:: What is required ::
Lay out as a numbered list only the lines below that open with the line containing "This screenshot has height=768, width=1024." and close with the line containing "(548, 599).". Include both end lines and omit any blank lines.

--------------------------------

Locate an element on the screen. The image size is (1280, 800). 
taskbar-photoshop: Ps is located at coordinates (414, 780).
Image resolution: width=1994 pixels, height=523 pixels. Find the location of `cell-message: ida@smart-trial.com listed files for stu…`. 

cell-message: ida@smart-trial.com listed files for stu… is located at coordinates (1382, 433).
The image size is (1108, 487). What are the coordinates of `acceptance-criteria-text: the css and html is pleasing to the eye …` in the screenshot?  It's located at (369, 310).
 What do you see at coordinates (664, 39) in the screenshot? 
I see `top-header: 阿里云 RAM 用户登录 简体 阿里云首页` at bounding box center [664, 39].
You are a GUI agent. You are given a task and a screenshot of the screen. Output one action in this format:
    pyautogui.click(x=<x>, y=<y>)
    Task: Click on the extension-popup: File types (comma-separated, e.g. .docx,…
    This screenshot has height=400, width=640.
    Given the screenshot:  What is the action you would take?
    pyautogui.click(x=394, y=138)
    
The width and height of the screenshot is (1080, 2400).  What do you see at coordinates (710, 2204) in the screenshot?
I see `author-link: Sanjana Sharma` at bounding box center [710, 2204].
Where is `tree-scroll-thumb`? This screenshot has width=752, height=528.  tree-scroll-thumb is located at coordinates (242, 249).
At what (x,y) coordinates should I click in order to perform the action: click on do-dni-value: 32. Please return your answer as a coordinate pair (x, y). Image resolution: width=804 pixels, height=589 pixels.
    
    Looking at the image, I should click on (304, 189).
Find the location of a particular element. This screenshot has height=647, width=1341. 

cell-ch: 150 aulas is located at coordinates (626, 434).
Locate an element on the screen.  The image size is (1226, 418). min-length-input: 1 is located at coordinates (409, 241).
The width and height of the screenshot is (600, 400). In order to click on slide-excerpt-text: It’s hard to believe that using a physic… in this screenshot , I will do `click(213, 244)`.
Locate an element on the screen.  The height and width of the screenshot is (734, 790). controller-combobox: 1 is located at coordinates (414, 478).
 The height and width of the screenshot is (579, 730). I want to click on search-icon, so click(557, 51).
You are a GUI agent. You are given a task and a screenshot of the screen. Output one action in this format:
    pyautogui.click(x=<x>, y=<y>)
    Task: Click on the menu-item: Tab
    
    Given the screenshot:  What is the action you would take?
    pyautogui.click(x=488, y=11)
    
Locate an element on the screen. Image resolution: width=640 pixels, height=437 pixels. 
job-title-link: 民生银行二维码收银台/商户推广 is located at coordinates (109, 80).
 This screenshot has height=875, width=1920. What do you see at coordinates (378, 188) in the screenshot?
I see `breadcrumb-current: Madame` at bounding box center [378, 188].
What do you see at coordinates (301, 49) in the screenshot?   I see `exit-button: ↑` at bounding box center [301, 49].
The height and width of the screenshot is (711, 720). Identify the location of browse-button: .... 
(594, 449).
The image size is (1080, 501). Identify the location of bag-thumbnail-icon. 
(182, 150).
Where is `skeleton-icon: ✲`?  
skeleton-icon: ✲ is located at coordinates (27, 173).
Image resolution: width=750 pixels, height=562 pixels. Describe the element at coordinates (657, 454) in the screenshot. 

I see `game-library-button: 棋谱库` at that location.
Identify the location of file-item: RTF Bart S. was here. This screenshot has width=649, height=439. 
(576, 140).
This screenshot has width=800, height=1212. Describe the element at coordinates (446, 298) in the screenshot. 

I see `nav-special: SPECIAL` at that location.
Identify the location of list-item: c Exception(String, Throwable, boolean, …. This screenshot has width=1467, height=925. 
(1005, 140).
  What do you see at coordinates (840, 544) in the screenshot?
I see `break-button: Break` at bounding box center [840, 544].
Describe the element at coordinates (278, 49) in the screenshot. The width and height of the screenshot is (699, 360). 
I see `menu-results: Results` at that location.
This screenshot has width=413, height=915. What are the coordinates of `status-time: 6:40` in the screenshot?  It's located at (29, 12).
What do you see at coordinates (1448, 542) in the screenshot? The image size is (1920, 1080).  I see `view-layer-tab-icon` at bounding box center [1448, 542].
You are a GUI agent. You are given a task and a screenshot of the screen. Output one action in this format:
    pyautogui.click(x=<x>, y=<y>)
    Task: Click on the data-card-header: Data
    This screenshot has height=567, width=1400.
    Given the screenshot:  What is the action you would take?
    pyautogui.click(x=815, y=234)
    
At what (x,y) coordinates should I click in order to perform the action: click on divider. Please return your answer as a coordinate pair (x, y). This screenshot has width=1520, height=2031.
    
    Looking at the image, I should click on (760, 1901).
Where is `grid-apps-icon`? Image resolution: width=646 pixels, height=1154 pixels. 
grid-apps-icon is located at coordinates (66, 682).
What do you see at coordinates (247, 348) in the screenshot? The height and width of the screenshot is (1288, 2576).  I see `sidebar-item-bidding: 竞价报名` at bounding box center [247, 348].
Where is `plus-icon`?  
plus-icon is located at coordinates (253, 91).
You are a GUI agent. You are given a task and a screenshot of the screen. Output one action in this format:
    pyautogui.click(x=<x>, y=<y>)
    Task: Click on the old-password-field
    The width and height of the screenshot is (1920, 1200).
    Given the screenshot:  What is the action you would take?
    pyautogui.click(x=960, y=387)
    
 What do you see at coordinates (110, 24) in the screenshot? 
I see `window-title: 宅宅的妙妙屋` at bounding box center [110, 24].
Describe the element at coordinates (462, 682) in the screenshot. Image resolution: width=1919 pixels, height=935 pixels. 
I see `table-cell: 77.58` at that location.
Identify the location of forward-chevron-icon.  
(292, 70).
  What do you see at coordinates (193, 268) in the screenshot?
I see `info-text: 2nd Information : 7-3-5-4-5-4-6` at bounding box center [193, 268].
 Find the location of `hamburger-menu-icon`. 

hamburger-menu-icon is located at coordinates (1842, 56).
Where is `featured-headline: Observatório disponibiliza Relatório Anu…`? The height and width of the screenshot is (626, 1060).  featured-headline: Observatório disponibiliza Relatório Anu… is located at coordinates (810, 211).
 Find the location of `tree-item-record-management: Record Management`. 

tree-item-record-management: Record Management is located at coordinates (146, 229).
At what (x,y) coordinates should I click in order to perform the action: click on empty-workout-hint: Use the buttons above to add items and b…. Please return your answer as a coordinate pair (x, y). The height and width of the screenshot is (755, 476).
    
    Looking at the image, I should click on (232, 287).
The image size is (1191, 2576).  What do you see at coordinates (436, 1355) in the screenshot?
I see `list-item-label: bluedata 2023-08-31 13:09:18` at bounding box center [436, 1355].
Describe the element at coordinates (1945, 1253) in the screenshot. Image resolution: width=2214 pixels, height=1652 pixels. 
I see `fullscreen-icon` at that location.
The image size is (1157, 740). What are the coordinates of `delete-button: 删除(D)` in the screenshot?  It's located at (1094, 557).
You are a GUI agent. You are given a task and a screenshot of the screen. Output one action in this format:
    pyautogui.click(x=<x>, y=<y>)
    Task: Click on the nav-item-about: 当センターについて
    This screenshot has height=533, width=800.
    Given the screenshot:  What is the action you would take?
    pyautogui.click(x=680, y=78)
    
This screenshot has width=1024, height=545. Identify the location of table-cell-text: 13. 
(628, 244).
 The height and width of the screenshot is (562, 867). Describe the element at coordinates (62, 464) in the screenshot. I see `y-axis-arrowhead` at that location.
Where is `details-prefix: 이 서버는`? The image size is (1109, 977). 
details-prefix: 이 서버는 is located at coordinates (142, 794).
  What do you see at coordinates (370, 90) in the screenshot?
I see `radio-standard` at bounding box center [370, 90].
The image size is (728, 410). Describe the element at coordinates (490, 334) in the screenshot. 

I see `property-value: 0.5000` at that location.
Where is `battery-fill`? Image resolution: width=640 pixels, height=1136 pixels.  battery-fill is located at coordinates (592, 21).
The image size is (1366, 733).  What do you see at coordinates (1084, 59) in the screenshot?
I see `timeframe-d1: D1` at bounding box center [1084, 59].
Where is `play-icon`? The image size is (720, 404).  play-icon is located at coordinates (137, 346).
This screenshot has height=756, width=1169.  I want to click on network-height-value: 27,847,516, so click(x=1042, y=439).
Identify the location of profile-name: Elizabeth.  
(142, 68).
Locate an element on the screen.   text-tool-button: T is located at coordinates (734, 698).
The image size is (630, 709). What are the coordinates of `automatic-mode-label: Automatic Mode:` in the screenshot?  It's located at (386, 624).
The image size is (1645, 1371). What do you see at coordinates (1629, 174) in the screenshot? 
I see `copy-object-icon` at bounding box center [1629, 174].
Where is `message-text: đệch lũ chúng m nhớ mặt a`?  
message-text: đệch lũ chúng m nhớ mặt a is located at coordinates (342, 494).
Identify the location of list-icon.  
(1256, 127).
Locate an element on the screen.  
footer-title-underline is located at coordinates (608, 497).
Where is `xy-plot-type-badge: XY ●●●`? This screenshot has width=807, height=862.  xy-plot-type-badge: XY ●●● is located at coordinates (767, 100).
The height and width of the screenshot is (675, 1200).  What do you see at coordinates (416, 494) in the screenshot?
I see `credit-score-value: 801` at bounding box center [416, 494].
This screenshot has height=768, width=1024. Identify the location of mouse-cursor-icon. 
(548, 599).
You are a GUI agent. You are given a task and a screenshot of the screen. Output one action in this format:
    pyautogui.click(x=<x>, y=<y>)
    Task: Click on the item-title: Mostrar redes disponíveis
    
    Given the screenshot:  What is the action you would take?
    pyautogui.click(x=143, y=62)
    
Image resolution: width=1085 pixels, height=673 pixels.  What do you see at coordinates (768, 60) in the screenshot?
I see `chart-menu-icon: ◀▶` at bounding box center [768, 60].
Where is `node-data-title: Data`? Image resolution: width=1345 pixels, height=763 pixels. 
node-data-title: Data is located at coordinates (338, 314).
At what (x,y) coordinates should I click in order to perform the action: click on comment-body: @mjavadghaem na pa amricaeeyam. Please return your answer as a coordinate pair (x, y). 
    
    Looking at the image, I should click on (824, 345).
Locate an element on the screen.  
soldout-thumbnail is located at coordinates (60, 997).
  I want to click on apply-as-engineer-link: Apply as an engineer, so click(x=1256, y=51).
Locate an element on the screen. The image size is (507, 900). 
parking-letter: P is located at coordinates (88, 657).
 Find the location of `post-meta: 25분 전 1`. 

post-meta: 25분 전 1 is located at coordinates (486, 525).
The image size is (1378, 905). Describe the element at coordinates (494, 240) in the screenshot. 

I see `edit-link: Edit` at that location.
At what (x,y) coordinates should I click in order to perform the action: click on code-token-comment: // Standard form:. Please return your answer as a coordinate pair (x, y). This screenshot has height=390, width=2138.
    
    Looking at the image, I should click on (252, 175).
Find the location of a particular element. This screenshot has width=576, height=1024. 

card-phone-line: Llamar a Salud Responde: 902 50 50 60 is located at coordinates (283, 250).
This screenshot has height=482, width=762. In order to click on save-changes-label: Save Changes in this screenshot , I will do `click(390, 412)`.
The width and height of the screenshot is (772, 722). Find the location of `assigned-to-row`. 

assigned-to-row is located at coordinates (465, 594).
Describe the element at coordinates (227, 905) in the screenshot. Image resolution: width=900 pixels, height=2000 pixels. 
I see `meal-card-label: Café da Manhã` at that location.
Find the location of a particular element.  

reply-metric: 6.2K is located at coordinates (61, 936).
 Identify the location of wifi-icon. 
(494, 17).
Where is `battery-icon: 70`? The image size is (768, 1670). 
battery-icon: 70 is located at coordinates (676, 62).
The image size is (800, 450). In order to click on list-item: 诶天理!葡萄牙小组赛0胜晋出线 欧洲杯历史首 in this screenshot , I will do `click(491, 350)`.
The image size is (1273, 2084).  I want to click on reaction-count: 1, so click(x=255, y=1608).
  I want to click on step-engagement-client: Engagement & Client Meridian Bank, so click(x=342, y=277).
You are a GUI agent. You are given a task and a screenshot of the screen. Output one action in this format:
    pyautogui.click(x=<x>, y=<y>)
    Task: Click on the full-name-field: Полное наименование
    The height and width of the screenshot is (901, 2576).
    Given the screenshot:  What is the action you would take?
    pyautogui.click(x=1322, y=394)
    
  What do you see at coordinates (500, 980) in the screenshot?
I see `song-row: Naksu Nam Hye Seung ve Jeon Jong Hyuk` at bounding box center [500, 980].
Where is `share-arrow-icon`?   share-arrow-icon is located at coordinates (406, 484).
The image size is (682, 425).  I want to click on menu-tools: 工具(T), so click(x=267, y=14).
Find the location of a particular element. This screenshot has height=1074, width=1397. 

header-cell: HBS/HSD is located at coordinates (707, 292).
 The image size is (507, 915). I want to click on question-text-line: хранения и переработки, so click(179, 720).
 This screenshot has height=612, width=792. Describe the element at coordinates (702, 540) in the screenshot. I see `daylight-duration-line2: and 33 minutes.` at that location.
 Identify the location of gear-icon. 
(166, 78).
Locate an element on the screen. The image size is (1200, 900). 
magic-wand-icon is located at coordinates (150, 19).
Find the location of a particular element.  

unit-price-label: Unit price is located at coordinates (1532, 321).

--------------------------------

:: Output for this exercise ::
1. This screenshot has height=768, width=1024. Identify the location of mouse-cursor-icon. 
2. (548, 599).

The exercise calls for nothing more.